Items from a dataset
◇ ◇ ◇

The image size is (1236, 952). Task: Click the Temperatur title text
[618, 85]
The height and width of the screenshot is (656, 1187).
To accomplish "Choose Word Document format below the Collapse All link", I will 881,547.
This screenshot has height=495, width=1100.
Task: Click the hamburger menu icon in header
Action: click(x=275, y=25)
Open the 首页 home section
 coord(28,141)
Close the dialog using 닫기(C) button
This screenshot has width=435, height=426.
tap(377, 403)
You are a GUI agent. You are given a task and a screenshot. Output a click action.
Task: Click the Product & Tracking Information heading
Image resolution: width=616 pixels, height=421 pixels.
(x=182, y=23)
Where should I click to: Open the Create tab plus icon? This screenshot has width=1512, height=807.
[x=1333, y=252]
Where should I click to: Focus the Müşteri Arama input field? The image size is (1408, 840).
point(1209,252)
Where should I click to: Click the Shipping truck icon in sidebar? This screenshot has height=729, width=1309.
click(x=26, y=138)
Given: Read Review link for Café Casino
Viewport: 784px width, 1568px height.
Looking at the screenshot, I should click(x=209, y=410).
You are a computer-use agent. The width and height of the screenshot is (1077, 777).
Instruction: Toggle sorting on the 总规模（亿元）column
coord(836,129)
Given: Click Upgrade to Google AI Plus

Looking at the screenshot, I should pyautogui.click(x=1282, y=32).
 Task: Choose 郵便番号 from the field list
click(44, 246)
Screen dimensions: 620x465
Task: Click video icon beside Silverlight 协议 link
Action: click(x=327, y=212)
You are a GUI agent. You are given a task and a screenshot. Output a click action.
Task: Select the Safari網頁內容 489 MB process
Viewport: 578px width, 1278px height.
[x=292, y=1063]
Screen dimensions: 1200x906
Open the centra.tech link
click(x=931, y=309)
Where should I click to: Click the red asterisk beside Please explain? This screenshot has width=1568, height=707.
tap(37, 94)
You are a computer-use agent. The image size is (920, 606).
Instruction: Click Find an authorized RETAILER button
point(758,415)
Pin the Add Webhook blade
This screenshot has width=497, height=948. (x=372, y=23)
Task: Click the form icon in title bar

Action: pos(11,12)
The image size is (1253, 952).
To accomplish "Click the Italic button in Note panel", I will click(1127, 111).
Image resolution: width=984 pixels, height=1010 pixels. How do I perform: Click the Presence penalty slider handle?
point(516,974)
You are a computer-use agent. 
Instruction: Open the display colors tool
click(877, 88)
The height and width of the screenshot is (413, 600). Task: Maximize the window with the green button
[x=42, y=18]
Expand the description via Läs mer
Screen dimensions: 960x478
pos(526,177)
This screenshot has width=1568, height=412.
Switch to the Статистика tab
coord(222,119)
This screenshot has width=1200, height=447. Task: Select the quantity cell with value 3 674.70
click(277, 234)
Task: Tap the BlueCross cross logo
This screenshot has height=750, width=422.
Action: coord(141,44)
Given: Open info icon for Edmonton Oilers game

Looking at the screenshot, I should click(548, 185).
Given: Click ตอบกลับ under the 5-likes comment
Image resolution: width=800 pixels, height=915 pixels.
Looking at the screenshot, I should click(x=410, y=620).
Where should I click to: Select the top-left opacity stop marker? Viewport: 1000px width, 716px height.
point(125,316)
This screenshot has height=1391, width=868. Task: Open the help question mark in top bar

◇ ◇ ◇

### Work required
Return only those lines that run from the one containing "Where should I click to: Select" through the end of the entries, keeping each exactly as written.

### Final answer
Where should I click to: Select the top-left opacity stop marker? Viewport: 1000px width, 716px height.
point(125,316)
This screenshot has height=1391, width=868. Task: Open the help question mark in top bar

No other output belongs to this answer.